Schelle, (Karl) Eduard (1814-1882), Musikschriftsteller und Musikkritiker

Schelle (Karl) Eduard, Musikkritiker und Musikschriftsteller. * Biesenthal, Brandenburg (DDR), 31. 5. 1814; † Wien, 16. 11. 1882. Sohn eines Pastors; erhielt ersten Unterricht im Klavierspiel bei seiner Mutter, dann beim Kantor und Organisten der Heimatstadt, der ihn auch im Orgelspiel und in Harmonielehre unterwies. Während seiner Gymnasialzeit in Potsdam Musikunterricht bei Musikdir. J. Ch. Schärtlich. Nach dem Tod des Vaters (1832) Übersiedlung nach Berlin, wo er 1835/36 das Gymn. Zum Grauen Kloster, in dem der Musikpflege bes. Aufmerksamkeit geschenkt wurde, besuchte, dann bis 1839 an der theolog. Fak. der Univ. (mit Abschluß) stud. und zugleich Kompositionsunterricht bei A. B. Marx nahm. Aufgrund der polit. Unruhen des Jahres 1848 verließ er Deutschland und lebte bis 1856 als Erzieher bei adeligen Familien in Rußland (Poltava, Moskau, St. Petersburg/Leningrad), begab sich dann über Paris nach Rom, um sich musikgeschichtlichen Stud. – bes. über die Sixtin. Kapelle – zu widmen. Nach Aufenthalten in verschiedenen italien. Städten und in München zum Zweck von Archivstud. übernahm er 1864 als Nachfolger Hanslicks (s. d.) in Wien das Musikreferat der Tagesztg. „Die Presse“, das er bis zu seinem Tod erfolgreich leitete. Mit seinem Pariser Aufenthalt 1861 anläßlich der dortigen Auff. des „Tannhäuser“ von R. Wagner begann er eine ausgedehnte musikschriftsteller. Arbeit zu entfalten. In der Folge publ. er Aufsätze zur Musikgeschichte und zum musikal. Gegenwartsschaffen, speziell der Oper. 1873 fungierte S. als Experte der österr. Regierung für die Gruppe der musikal. Instrumente auf der Wr. Weltausst. S., der von 1878 bis zu seinem Tod als Prof. für Musikgeschichte am Konservatorium der Musikfreunde in Wien unterrichtete, war mit fast allen Persönlichkeiten des Musiklebens seiner Zeit bekannt und vertraut. Als ausgezeichneter Musikgelehrter sowie unparteiisch und gediegen urteilender Musikkritiker war er, Mitgl. des Journalisten- und Schriftstellerver. „Concordia“, hoch geschätzt.

W.: Der Tannhäuser in Paris oder Der dritte musikal. Krieg, 1861; Die päpstliche Sängerschule in Rom genannt Die Sixtin.
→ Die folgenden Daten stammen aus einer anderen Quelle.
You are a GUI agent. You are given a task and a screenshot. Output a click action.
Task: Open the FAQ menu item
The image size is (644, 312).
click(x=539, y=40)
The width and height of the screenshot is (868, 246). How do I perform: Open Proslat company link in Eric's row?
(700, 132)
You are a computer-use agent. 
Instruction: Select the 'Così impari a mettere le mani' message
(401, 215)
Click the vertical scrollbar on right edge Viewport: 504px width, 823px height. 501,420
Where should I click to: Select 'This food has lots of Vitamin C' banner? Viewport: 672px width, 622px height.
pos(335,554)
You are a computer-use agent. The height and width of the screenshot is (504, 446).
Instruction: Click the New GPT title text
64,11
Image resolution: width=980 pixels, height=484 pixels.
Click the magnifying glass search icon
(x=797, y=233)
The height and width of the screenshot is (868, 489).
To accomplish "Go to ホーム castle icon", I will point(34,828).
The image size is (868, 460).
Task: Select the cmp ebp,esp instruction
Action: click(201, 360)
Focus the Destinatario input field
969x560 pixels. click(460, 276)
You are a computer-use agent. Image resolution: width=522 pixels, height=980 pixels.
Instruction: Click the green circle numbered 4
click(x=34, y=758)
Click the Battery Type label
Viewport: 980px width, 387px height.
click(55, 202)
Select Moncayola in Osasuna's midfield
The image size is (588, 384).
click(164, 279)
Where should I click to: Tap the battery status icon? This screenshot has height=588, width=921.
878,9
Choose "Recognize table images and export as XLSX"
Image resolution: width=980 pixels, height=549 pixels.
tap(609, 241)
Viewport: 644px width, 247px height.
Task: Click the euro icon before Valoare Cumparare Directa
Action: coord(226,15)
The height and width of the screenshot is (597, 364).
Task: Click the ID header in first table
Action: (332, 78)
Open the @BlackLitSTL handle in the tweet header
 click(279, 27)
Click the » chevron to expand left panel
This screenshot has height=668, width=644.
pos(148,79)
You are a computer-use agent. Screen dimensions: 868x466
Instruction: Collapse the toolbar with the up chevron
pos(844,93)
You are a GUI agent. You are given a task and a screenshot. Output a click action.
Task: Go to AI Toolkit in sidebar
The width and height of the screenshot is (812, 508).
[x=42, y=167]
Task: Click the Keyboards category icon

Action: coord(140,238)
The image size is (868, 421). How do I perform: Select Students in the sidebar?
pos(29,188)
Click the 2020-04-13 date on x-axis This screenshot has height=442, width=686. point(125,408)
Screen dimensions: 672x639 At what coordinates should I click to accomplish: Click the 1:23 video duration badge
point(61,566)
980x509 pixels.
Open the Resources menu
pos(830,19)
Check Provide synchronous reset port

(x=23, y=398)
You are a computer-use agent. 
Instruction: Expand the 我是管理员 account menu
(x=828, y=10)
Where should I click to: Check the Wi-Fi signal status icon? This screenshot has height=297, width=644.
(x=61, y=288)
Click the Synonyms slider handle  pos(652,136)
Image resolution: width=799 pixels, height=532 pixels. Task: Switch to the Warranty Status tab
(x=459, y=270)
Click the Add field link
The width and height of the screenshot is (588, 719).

Capelle. Ein musikhist. Bild, 1872; Musikal. Instrumente (Gruppe XV). Officieller Ausst.-Ber. . . . Weltausst., 1873; R. Wagner, 1882; zahlreiche Aufsätze und Rezensionen, vor allem in ausländ. musikal. Fachz. (u. a. in Neue Z. für Musik) und in österr. Ztg., u. a. in Die Presse; etc.
L.: Die Presse vom 16.–19., Fremden-Bl. vom 17 –19., N. Fr. Pr. vom 17. und 19., Dt. Ztg., Neues Wr. Tagbl. und Wr. Ztg. vom 17. 11. 1882; Signale für die musikal. Welt 40, 1882, S. 961f.; Frank-Altmann; Nagl-Zeidler-Castle 3, s. Reg.; Schmidl; Wurzbach; M. Klapp, Wr. Bilder und Büsten, 1867, S. 189; J. Stern – S. Ehrlich, Journalisten- und Schriftsteller-Ver. „Concordia“. 1859–1909, 1909, S. 178; R. υ. Perger – R. Hirschfeld, Geschichte der k. k. Ges. der Musikfreunde in Wien 2, 1912, S. 327; A. Bruckner, Ges. Briefe, NF, hrsg. von M. Auer, 1924, S. 136ff., 146ff.; A. Harrandt, Wagner und seine Werke in Wien (1857–83), phil. Diss. Wien, 1985, S. 67, 96, 155f., 167ff., 194ff., 210ff., 231ff.; Mitt. H. Jacob, Berlin, DDR.
(I. Fuchs)  
PUBLIKATION: ÖBL 1815-1950, Bd. 10 (Lfg. 46, 1990), S. 71f.